Preferably, clamp plate one end is equipped with the arc and sticks up, and the arc sticks up the direction that is located waste battery entering circular saw piece, can prevent that the battery from propping the terminal side's of clamp plate problem, can avoid appearing the accident of waste battery card machine when pressing down waste battery.

Preferably, the material guide hopper is provided with a side plate, the material guide plate is used for bearing the cut end of the waste battery, and the side plate can prevent the cut end of the waste battery from popping out of the material guide hopper when falling.

Preferably, the overturning furnace inclines towards one side of the discharge pipe, so that waste batteries and processing auxiliary materials entering the overturning furnace can conveniently come out of the discharge pipe.

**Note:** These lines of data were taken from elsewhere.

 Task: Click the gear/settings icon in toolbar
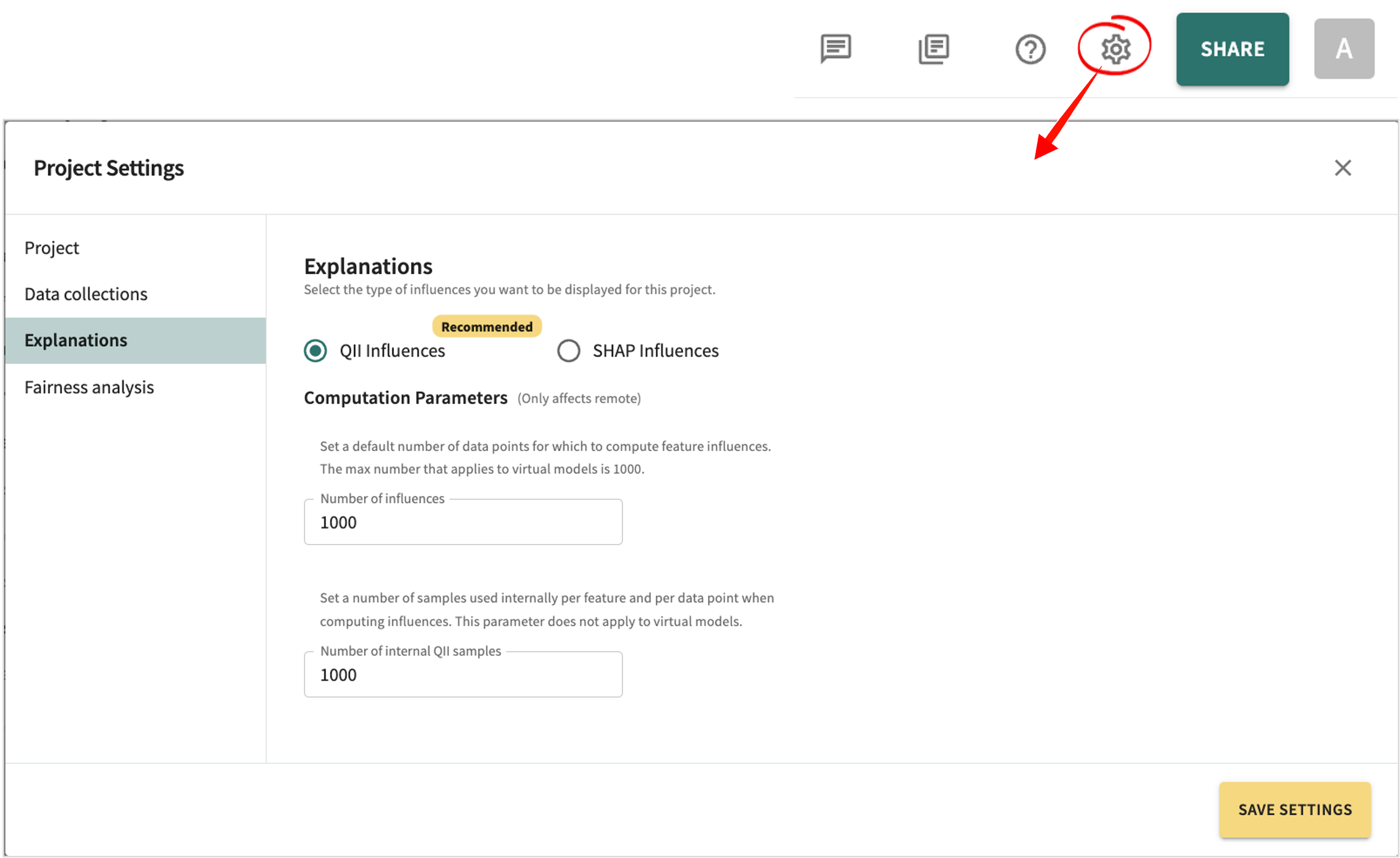click(1113, 47)
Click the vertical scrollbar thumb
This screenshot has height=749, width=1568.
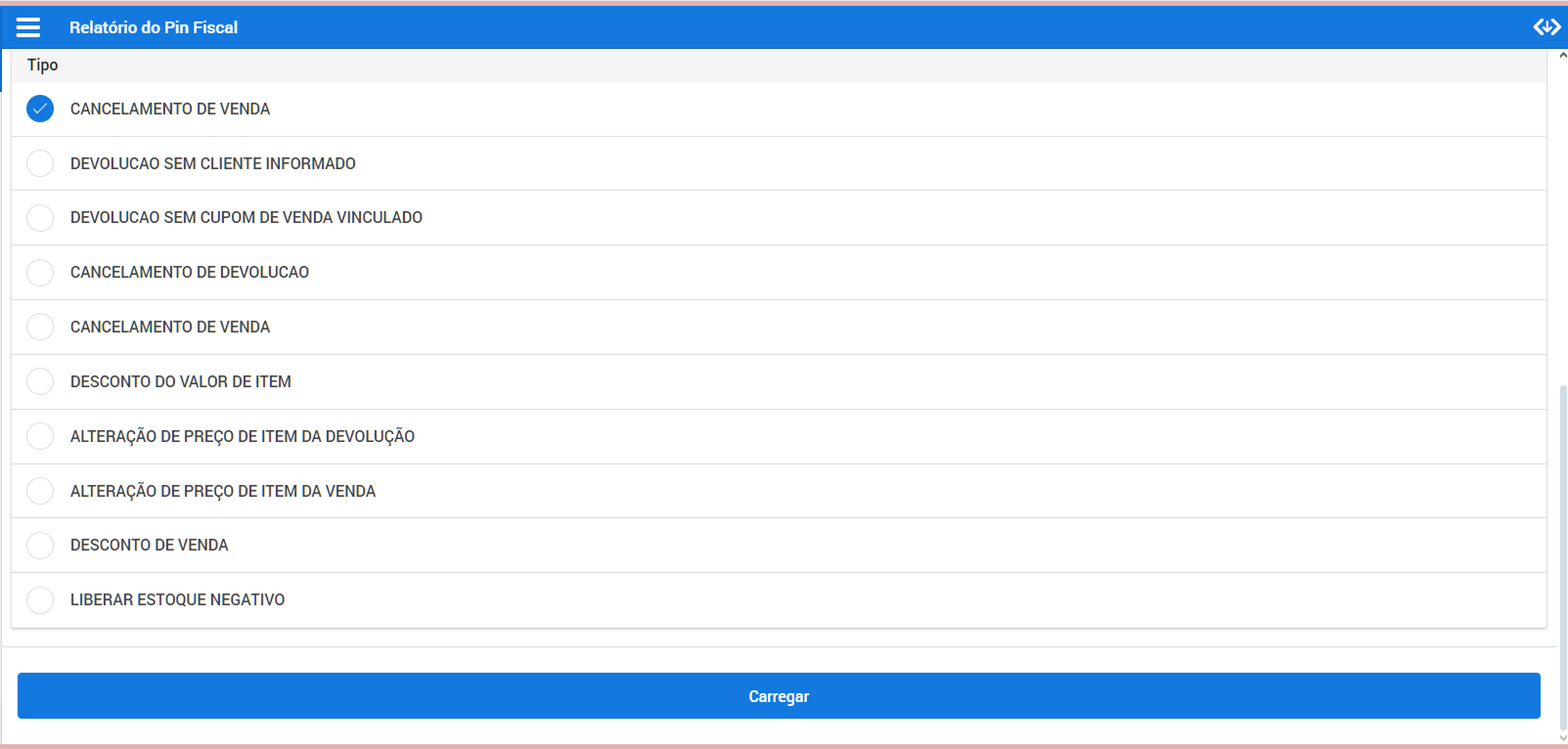[x=1562, y=557]
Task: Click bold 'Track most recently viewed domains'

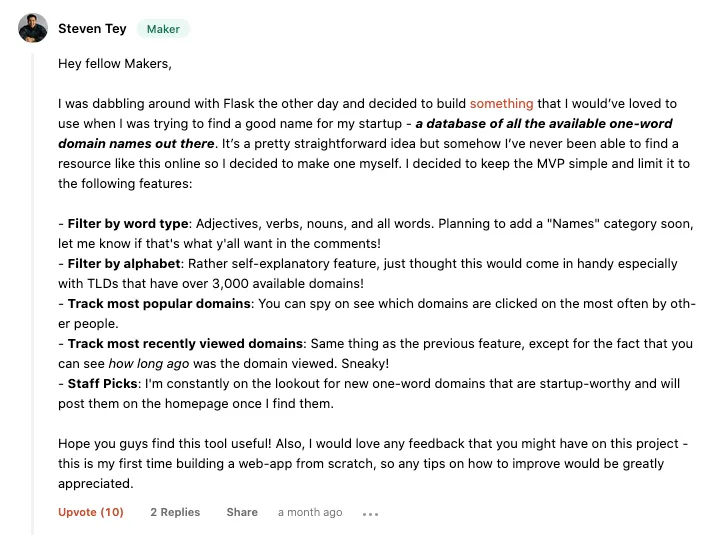Action: point(185,344)
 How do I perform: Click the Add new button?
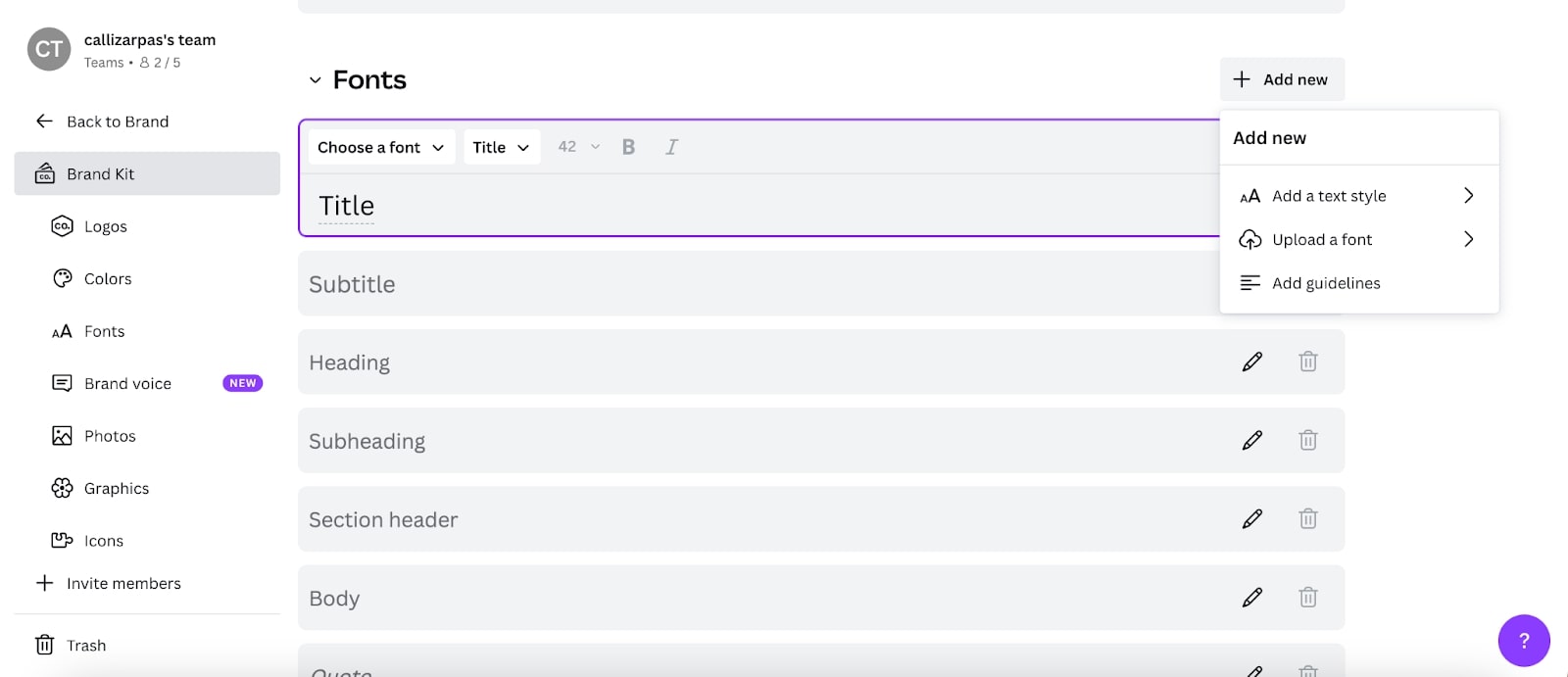(x=1281, y=79)
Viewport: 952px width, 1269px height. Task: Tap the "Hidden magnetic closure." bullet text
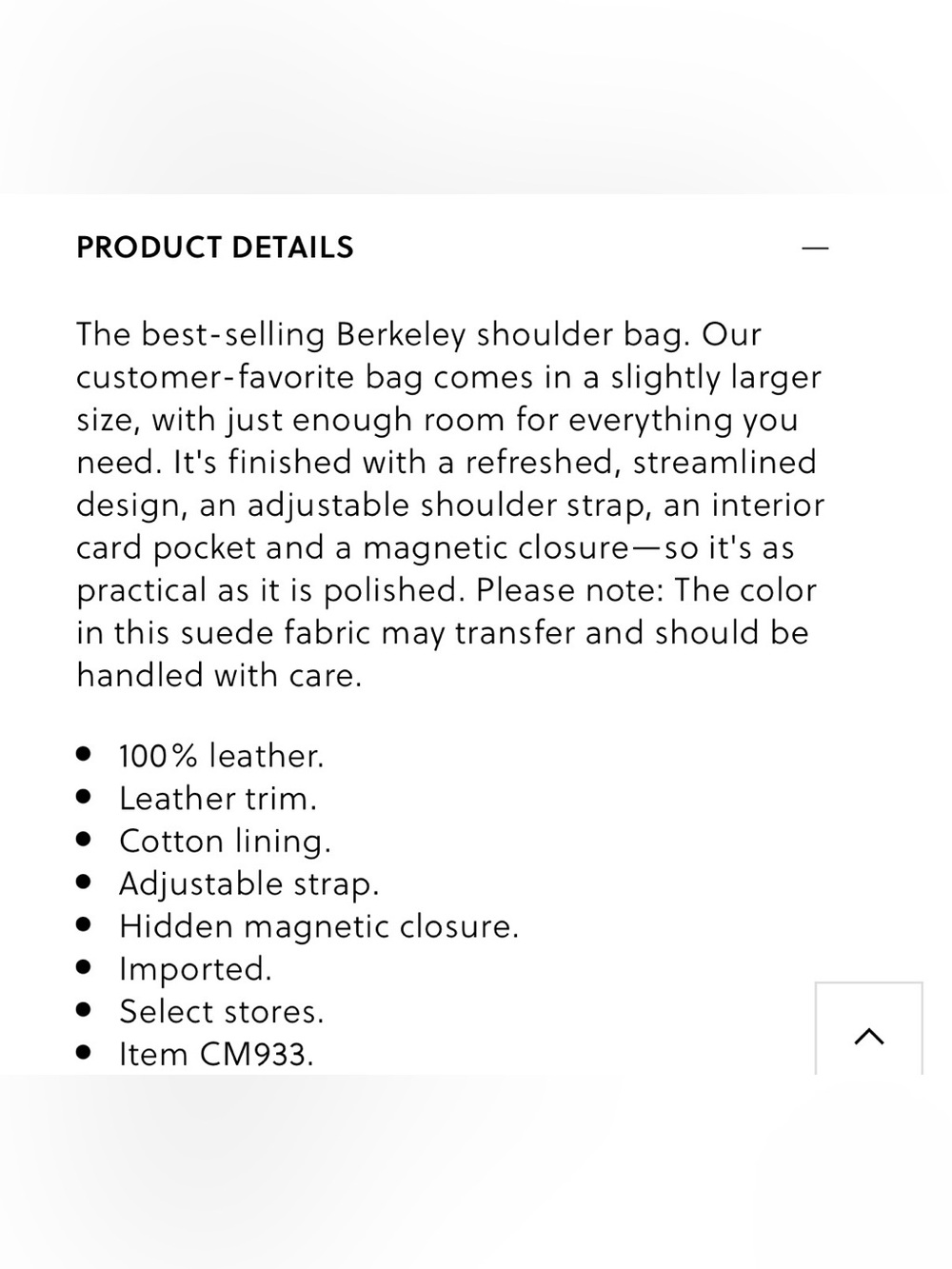[x=319, y=926]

Preferably, the top cover is provided with an auxiliary material adding pipe right above the feeding hole, the auxiliary material adding pipe is provided with a material valve, and the auxiliary material adding pipe is used for adding processing auxiliary materials into the turnover furnace.

Preferably, the processing auxiliary material is a mixture of sand grains and iron grains. When sand grains and iron grains are mixed with the waste batteries with the cut-out flow-discharging openings, on one hand, part of the sand grains and the iron grains enter the battery core to accelerate drying inside the battery core, and the sand grains or the iron grains can rub dried electrolyte and electrode plate coating layers in the battery core in the process of entering and exiting the battery core, so that the dried and solidified electrolyte and electrode plate coating layers can be scraped into powder; on the other hand, when the liquid electrolyte flows out, more sand grains and iron grains are contacted, but the converter is not turned over, so that the electrolyte can be prevented from being excessively adhered to drying equipment, and the recovery rate is reduced; and finally, the iron particles are in the waste battery mixing process, so that the batteries are subjected to micro short circuit, the discharge of the batteries is realized, and the discharge of the batteries is realized in the drying process.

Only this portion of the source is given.